_DESCRIPTION OF THE TASK_: Taking the line with "For every named" as the start, reproduce every line until the records end, exactly and with nothing added.

[Stored records]
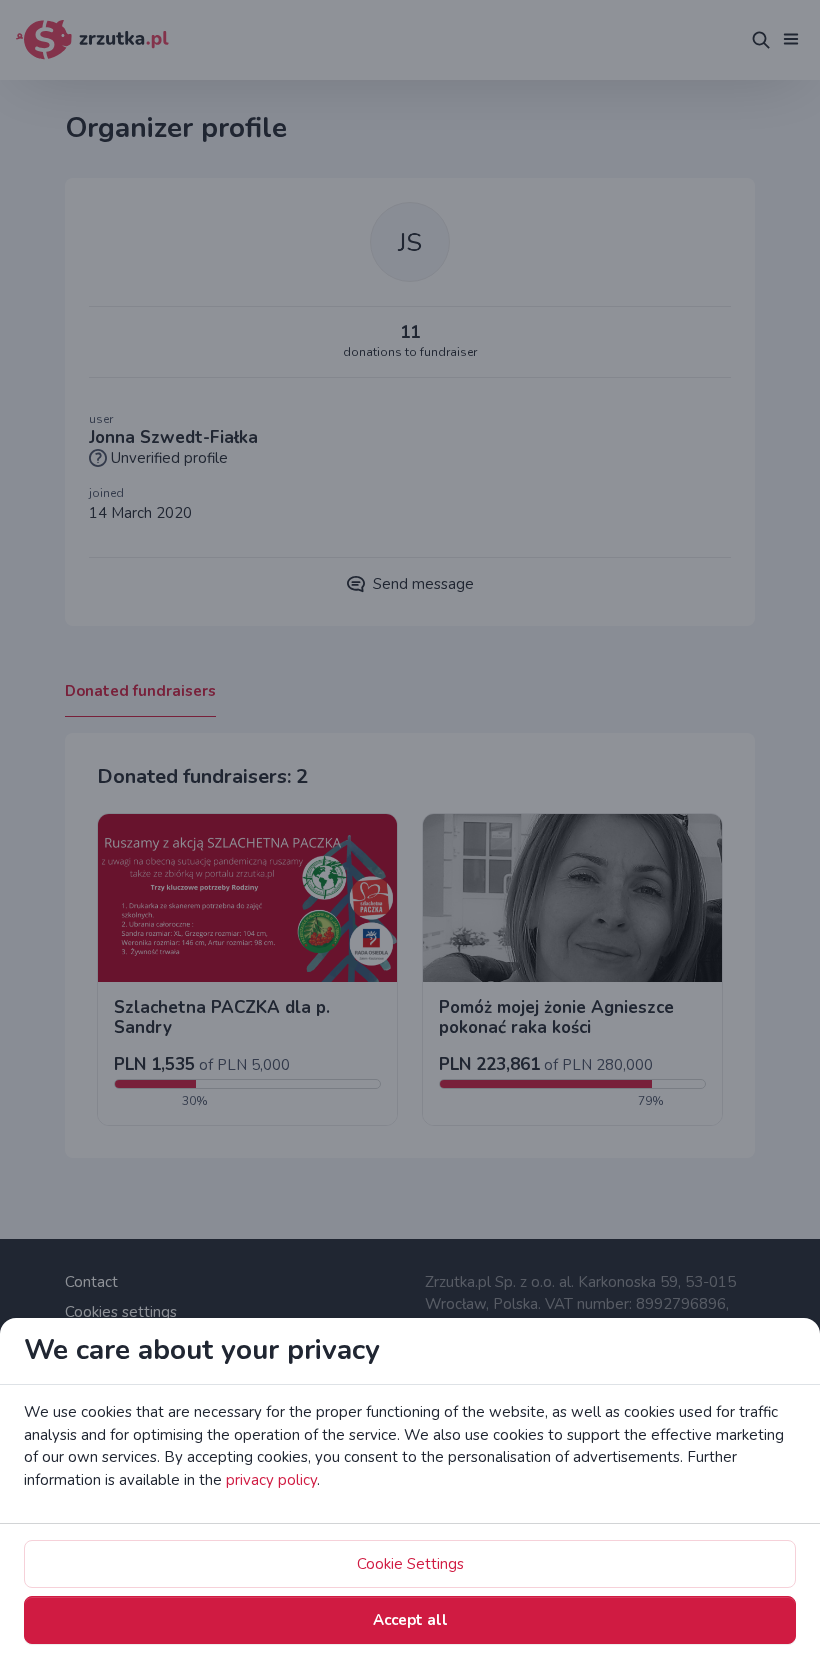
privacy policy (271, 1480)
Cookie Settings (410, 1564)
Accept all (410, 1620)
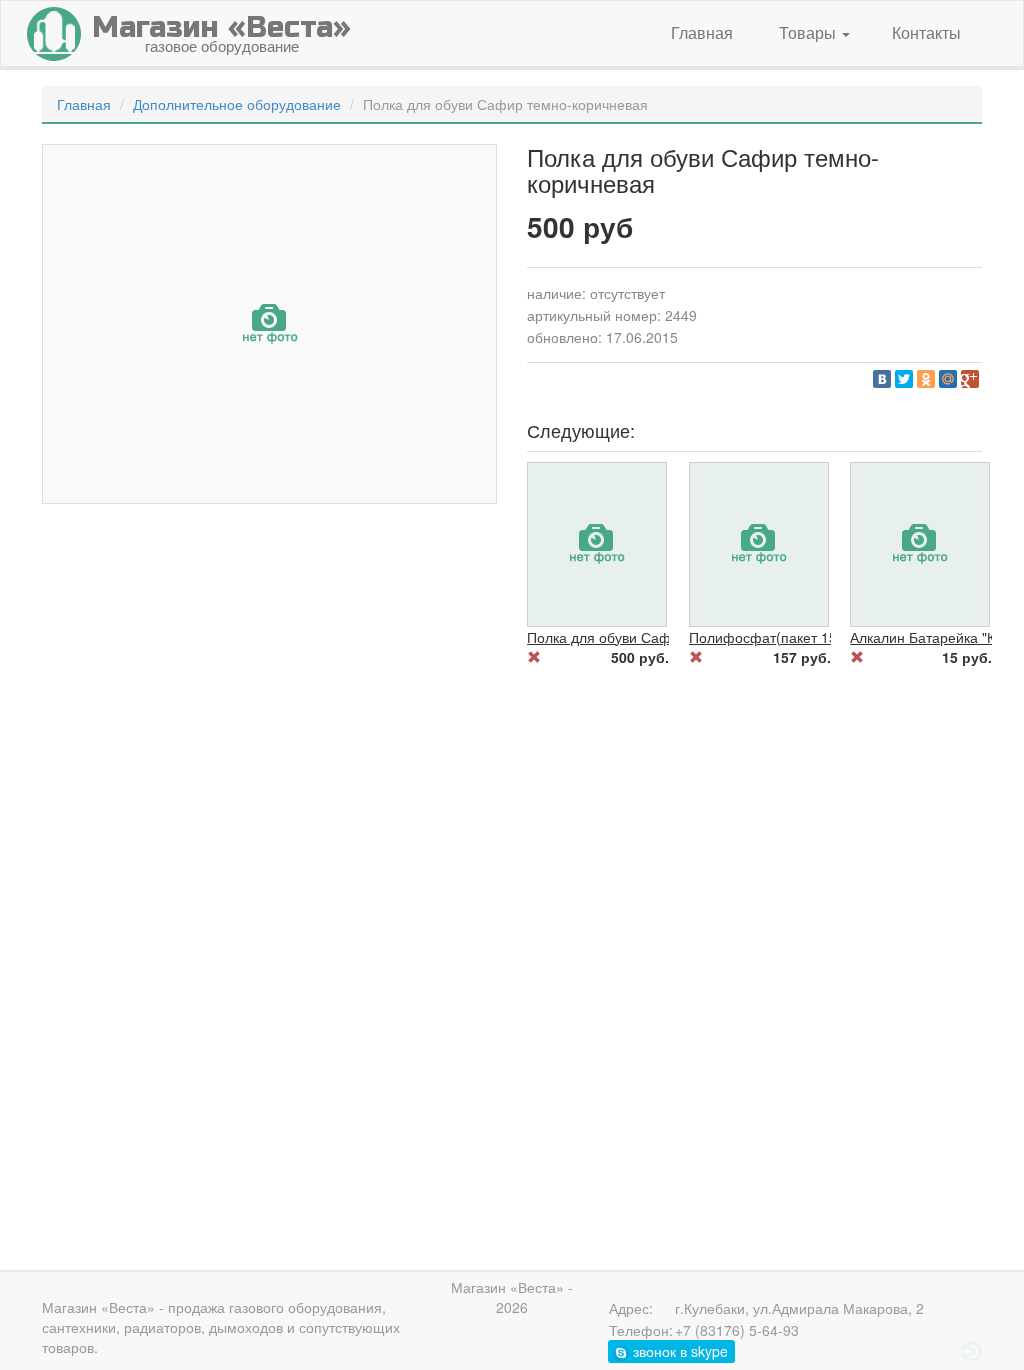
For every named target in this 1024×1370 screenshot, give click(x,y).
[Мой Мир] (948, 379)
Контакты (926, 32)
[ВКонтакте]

_RESPONSE TO THIS EXERCISE_:
For every named target in this 1024×1370 screenshot, give click(x,y).
[Мой Мир] (948, 379)
Контакты (926, 32)
[ВКонтакте]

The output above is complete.